Identifying vulnerable nodes and detecting malicious entanglement patterns to handle st-connectivity attacks in quantum networks

TL;DR

This paper presents a quantum method for identifying critical nodes and detecting malicious entanglement attacks in quantum networks, enhancing security and efficiency.

Contribution

It introduces a quantum approach for approximating node importance and detecting malicious behavior, including entanglement attacks, with potential complexity advantages.

Findings

Quantum approach efficiently identifies high-importance nodes.

QSVM classifiers detect malicious entanglement manipulation.

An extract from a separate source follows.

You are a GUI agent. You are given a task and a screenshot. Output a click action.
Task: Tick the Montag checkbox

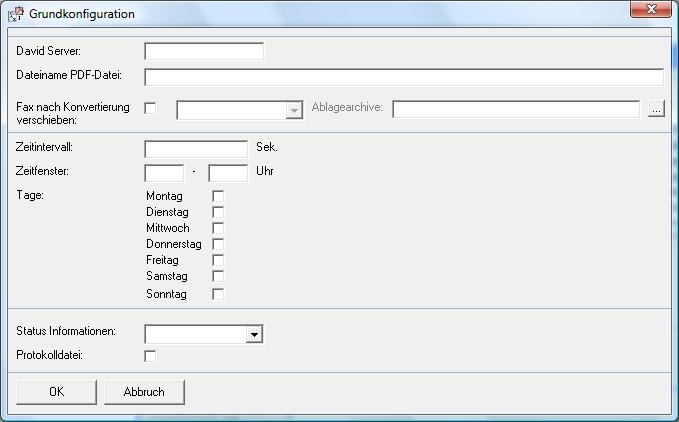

Simulation code is available on GitHub.

Abstract

Problems in distributed system security often map naturally to graphs. The concept of centrality assesses the importance of nodes in a graph. It is used in various applications. Cooperative game theory has also been used to create nuanced and flexible notions of node centrality. However, the approach is often computationally complex to implement classically. We describe a quantum approach to approximating the importance of quantum nodes that maintain a target connection in a quantum network. We detail a method for quickly identifying high-importance nodes that can be targeted by adversaries. The approximation method relies on quantum subroutines for st-connectivity, approximating Shapley values, and finding the maximum of a list. We consider a malicious actor targeting a subset of nodes to perturb the system functionality. Our method identifies the nodes that are most important in keeping nodes s and t connected. Once we have identified high-importance nodes, we require methods to identify when those nodes are compromised. We describe how Quantum Support Vector Machine (QSVM) classifiers can be used to detect malicious behavior in quantum networks. In particular, we describe the detection of entanglement attacks in quantum repeaters. We show that our initial assessment approach can be complemented by QSVM classifiers to identify and report anomalous situations related to malicious manipulation of entanglement swapping. Finally, we explore the potential complexity benefits of our quantum approach compared with classical and probabilistic methods. We also release all the simulation code in a companion GitHub repository.